Подошедший Просперо взял Караваджо под мышки и бережно усадил на ступеньки. — Вернемся в храм, а? — попросил он. — Надо скорее принять святое причастие, пока тебя дьявол не унес.
Караваджо вытер кровь, выступившую из рассеченной брови.
* * *
На площади перед папским дворцом палачи возились с преступником на дыбе. Его связанные за спиной руки выскочили из суставов почти сразу — несчастного не успели вздернуть и на шесть локтей. Он кричал и клялся в своей невиновности. Народ со всего рынка валом валил поглазеть на казнь. У другого столба корчился преступник в кандалах с высунутым языком, зажатым в тиски за дурные слова о властях.

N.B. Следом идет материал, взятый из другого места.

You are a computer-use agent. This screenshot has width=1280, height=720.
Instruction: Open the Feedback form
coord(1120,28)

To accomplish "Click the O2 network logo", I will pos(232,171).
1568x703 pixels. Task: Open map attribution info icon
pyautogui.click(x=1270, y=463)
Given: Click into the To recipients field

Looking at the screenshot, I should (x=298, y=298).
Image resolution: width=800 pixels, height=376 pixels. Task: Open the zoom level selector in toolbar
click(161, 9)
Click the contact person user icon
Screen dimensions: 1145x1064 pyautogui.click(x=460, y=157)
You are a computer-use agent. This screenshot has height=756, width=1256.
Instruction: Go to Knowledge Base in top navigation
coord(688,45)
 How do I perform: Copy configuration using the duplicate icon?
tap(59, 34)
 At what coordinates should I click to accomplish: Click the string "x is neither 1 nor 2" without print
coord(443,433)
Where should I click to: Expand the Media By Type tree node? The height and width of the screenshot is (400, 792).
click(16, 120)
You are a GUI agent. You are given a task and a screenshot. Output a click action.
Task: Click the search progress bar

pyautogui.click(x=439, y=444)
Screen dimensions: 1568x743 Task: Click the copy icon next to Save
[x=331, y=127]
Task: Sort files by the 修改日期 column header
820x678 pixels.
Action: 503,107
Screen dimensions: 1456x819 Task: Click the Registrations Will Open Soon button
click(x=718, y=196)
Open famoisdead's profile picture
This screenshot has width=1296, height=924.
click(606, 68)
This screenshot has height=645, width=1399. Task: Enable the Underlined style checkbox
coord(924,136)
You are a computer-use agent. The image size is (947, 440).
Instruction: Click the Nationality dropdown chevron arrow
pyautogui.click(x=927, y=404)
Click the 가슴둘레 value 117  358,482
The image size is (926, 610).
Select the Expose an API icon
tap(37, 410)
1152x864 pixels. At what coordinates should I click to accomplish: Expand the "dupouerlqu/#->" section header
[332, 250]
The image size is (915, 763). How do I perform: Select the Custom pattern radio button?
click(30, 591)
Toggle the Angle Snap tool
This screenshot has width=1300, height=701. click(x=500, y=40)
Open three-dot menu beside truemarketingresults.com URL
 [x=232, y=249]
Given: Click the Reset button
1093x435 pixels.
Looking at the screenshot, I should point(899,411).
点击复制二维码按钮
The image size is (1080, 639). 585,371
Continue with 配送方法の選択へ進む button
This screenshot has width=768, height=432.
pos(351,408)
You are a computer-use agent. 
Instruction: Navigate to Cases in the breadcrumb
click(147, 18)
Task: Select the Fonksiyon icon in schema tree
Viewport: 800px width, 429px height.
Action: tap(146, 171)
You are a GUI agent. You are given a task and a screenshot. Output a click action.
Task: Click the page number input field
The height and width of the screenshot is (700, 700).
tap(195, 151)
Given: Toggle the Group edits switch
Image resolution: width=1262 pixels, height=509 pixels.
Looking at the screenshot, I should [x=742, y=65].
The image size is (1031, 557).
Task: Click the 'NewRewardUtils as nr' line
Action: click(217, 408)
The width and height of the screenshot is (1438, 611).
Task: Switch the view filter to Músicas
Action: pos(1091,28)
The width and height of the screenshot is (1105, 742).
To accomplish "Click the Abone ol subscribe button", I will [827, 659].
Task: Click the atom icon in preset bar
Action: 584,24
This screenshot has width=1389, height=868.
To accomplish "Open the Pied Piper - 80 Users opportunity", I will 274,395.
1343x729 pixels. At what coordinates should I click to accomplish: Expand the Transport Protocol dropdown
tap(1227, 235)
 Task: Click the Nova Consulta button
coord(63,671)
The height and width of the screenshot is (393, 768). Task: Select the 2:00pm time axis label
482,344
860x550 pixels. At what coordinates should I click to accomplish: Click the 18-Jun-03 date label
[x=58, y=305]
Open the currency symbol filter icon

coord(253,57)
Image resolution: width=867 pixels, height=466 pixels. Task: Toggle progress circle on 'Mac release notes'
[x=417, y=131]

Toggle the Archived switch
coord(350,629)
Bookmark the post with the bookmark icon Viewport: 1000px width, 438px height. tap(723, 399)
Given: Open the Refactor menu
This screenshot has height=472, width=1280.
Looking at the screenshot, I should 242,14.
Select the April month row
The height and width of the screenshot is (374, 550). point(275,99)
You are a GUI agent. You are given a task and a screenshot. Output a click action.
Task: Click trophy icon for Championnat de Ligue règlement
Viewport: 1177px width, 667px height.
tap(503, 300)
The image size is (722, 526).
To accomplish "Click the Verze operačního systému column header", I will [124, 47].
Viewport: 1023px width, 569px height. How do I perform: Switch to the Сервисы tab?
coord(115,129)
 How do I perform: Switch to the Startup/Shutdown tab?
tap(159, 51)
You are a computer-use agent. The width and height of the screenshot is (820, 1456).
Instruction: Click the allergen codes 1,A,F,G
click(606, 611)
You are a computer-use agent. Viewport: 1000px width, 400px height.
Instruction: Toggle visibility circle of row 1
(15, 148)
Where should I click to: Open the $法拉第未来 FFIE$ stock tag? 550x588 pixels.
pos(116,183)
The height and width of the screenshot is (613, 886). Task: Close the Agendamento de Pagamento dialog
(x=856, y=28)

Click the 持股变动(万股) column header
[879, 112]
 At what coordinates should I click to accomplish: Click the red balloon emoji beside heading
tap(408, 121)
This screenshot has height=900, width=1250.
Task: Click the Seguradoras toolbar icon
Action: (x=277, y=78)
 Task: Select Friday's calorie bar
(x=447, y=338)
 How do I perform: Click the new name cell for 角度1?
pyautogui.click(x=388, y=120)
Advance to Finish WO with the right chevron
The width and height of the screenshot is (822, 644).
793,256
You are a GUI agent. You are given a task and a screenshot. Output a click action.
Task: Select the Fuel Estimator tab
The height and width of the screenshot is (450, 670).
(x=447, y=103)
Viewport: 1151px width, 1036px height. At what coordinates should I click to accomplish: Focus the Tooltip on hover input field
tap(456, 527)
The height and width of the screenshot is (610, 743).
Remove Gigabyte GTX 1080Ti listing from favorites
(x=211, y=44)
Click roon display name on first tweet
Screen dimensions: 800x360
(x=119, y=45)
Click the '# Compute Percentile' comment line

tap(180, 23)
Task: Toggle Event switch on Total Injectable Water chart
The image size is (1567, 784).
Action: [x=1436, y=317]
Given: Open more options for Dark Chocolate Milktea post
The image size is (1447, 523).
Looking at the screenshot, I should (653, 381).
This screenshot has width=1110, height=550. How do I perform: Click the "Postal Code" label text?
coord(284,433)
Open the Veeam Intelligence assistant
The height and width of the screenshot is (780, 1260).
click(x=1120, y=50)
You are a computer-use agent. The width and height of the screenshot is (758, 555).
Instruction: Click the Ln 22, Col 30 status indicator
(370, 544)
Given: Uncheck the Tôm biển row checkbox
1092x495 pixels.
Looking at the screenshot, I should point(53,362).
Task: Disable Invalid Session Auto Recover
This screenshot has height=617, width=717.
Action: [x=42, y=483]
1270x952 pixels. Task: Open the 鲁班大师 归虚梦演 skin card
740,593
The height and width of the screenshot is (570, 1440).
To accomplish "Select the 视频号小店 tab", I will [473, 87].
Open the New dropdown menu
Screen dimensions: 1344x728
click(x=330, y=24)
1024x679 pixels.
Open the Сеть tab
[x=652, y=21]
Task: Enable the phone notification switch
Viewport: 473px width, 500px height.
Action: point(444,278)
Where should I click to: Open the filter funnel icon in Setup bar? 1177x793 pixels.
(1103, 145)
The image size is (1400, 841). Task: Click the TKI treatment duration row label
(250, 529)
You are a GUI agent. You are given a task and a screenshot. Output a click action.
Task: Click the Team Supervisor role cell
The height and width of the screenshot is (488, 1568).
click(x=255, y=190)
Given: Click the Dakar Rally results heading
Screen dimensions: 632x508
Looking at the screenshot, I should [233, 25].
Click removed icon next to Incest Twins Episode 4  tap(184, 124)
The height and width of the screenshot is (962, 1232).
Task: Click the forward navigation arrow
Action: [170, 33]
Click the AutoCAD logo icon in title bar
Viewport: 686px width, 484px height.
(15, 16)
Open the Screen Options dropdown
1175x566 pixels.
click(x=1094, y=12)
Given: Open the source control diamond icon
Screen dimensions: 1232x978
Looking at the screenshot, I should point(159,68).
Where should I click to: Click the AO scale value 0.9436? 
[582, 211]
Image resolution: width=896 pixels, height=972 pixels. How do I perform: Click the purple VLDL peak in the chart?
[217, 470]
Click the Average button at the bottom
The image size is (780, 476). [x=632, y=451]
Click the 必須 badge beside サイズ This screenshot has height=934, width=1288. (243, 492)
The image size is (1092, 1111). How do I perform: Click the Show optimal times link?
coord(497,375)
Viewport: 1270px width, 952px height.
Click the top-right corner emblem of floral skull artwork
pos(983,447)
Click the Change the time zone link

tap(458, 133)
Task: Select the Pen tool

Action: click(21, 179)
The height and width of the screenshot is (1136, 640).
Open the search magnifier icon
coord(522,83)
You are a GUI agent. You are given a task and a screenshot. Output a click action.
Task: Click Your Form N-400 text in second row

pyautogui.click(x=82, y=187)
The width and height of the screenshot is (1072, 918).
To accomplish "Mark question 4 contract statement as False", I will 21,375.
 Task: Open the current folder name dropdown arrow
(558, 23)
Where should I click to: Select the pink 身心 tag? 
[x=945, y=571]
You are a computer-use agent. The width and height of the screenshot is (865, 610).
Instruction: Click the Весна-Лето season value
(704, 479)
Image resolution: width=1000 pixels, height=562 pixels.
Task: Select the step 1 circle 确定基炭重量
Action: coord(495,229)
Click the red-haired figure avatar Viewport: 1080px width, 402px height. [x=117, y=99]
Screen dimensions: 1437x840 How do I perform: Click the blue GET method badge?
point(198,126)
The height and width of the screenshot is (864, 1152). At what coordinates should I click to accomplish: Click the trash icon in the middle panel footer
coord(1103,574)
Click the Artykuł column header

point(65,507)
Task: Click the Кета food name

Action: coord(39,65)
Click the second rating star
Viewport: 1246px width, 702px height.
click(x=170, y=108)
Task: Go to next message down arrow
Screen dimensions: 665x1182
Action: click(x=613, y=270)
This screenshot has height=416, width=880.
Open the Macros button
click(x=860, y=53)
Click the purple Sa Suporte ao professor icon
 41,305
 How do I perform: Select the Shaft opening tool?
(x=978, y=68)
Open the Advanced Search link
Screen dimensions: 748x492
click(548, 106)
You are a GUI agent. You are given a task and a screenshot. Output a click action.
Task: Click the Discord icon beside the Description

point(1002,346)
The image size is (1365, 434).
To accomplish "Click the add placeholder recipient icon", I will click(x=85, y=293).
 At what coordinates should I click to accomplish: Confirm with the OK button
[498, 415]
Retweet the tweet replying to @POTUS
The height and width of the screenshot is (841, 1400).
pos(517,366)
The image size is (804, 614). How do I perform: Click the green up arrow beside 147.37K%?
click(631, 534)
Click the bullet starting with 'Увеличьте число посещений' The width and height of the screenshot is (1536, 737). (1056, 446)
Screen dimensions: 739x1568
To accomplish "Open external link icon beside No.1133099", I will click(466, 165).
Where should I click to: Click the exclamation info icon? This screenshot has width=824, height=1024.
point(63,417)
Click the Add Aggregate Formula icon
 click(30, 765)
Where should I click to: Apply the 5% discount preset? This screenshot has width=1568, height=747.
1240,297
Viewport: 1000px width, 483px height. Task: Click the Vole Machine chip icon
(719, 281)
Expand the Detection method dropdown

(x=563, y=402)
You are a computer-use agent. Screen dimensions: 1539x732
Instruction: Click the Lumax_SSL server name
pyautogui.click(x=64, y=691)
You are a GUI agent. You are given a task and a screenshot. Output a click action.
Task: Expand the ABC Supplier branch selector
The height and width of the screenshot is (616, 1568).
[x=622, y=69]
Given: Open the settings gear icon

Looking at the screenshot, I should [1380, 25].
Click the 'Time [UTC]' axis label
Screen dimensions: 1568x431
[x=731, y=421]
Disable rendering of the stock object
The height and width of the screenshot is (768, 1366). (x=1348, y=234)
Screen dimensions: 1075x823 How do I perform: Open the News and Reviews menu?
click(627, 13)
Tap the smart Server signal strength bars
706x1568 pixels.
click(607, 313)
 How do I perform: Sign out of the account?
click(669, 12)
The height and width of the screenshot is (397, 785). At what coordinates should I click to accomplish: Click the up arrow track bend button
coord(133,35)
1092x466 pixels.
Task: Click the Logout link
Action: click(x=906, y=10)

Караваджо пересек площадь и приблизился к воротам дворца — он шел продолжить работу над портретом Павла V. Шипионе Боргезе стоял у окна. Кардинал держал двумя пальцами край занавески, как будто приподнимал белье любовницы. Он был до дрожи увлечен зрелищем мучений на дыбе.
— По-моему, вы не раз представали перед судом, маэстро Караваджо. Вас когда-нибудь…
— Пытали ли меня на дознании? Нет, ваше высокопреосвященство, — его голос прозвучал громче, чем нужно. «Тебе снова неспокойно в обществе Шипионе, Микеле, не правда ли? Думаешь, он-то и будет тебя пытать?»
Шипионе нахмурился. Он как будто сожалел о том, что не услышит подробностей о пытке.
— Я видел, как вы идете через площадь. Вы не остановились, чтобы посмотреть на экзекуцию.
— Отсюда вид лучше. Глаза Шипионе потемнели.
— У вас кровь на лице. Он коснулся рассеченной брови Караваджо. На пальце осталась алая капелька.
— Можно ли этим рисовать?
— Кровью? Вы хотите сказать, вместо краски?
— Да, — Шипионе вытер палец о камзол Караваджо.
— Кровь портится и омерзительно воняет, ваше высокопреосвященство.
— Вы пробовали?
— Нет. Но я знаю, что бывает с кровью.
— Не сомневаюсь.
Человек на дыбе завопил: веревки отпустили, и он стал падать. Толпа на площади разошлась, и мучители развязали узника, чьи вывихнутые руки свисали под странным углом. Он рухнул прямо на мостовую.
Караваджо преклонил колено. Он представил себе, что такой же пытке подвергнут Фабрицио. Сострадание кольнуло его — так же больно, как если бы он держал в объятиях измученное тело друга. Подол красной кардинальской мантии качнулся перед ним.
— Мой господин, я умоляю вас о милости.
— Проси, — голос Шипионе, казалось, шел не из горла, а откуда-то из чрева — так сдавленно и напряженно он прозвучал.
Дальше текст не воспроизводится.